Believe it or not, you do have some pull in the college cash and financial aid struggle. While you may not be able to control the factors that make up your EFC (that's the Estimated Family Contribution, the figure that determines how financial aid worthy you are), there are some things you can do to cut college costs. In fact, says Dr. Herm Davis, author of College Financial Aid for Dummies (IDG Books, 1999), many money saving strategies only require minor changes in lifestyle. Take a look for yourself:

Get a study head-start in high school. By being an advanced placement afficionado you can earn between three and six credits per aced exam (depending on your choice schools). As you know, acquiring even one college credit ahead of time can save you hundreds.

Keep up your study pace in college, too. Time is money - it's true. If you make the transition to college successfully, try taking an extra class, and register for summer and/or winter sessions. Just think of what you could do with a year's tuition if you graduate early.

Don't overlook state, city, and community colleges. A great education does not necessarily require Ivy-clad walls. Look into lower-cost, local options before you sign off on the loan dotted line.

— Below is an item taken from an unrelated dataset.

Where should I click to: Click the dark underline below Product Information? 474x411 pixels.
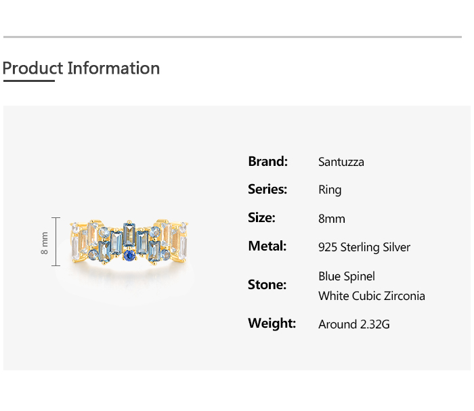tap(28, 81)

Cash in on your expertise. You've been temping for a computer company for two years, why should you have to take the Intro to Computer Literacy pre-requisite? You shouldn't. Many colleges offer competency exams that will exempt those who demonstrate their knowledge from 101 courses. Additionally, you may be a candidate for College-Level examination Programs (CLEP), which are exams given by the College Board (the SAT people).

Pitch in what you can. Where does all your money go, you wonder? If you have no idea, make an active decision now to monitor and cut down on your spending. Setting aside even a few bucks a week can come in handy when those expenses start to stack up.